Both in the Journal of the Acoustical Society of America:
S.S. Stevens, "The relation of pitch to intensity", Vol. 6, 1935, pp. 150-154. http://asa.scitation.org/doi/10.1121/1.1915715
W.B. Snow, "Changes of pitch with loudness at low frequencies", Vol. 8, 1936, pp. 14-19. http://asa.scitation.org/doi/10.1121/1.1915846
Now if you pushed it too the limit and went on to digital sampling and compression codecs and ended with the Fourier transform... That would be something legendary indeed.
[0] https://xiph.org/video/
The new tool Observable is a pretty friendly / straight-forward way to make this type of thing, for folks who want to get started on making interactive explanations.
Here’s one in the same general area as the link under discussion: https://beta.observablehq.com/@freedmand/sounds
(Observable has the additional benefit that readers are treated as peers/authors and can play with the code directly.)
The OP started saying that the horizontal axis was time but later discussed 180 degrees without connecting degrees with time.

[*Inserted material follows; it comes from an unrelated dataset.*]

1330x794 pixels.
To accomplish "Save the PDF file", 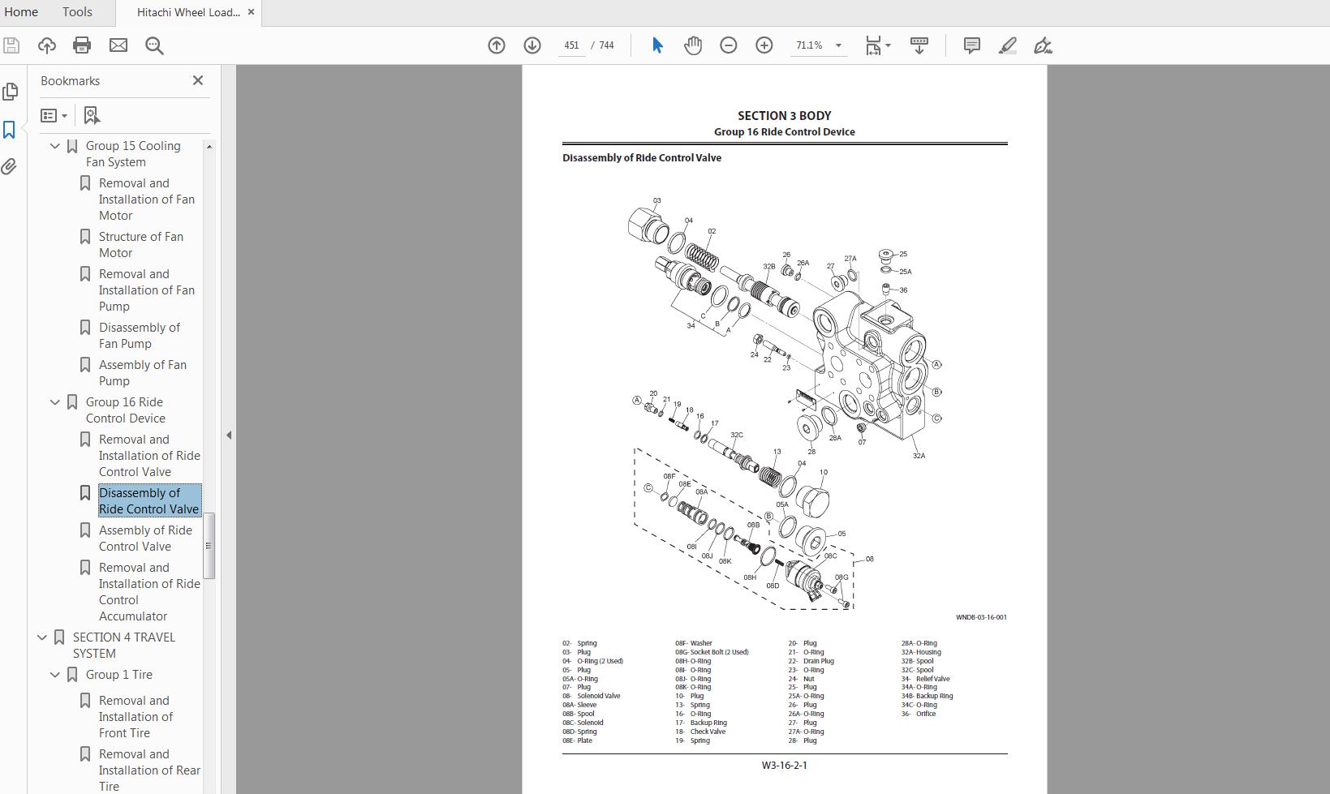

Why the harmonic frequencies are distinct positive whole number multiples of the fundamental frequency? Because the sine waves at those frequencies form an orthogonal coordinate system with all the advantages of such a system in 2 and 3 dimensions we know well. Similarly for linear algebra with positive whole number dimensions. So, right, the periodic waves are in a vector space of countably infinite dimensions. Usually in practice we can get good approximations by considering only the first dozen or two harmonics.
The waves travel according to the wave equation. It would be good to connect with that.
The lecture might have discussed the effect of tone controls and linear systems and linear filtering more generally.
Otherwise, great site! I think it is great that Fourier was basically explained without mentioning his name.
And yeah, hah. My goal was to not mention his name anywhere, since "fourier transforms" just sounds scary and jargony.
It is a) patronising and b) super annoying.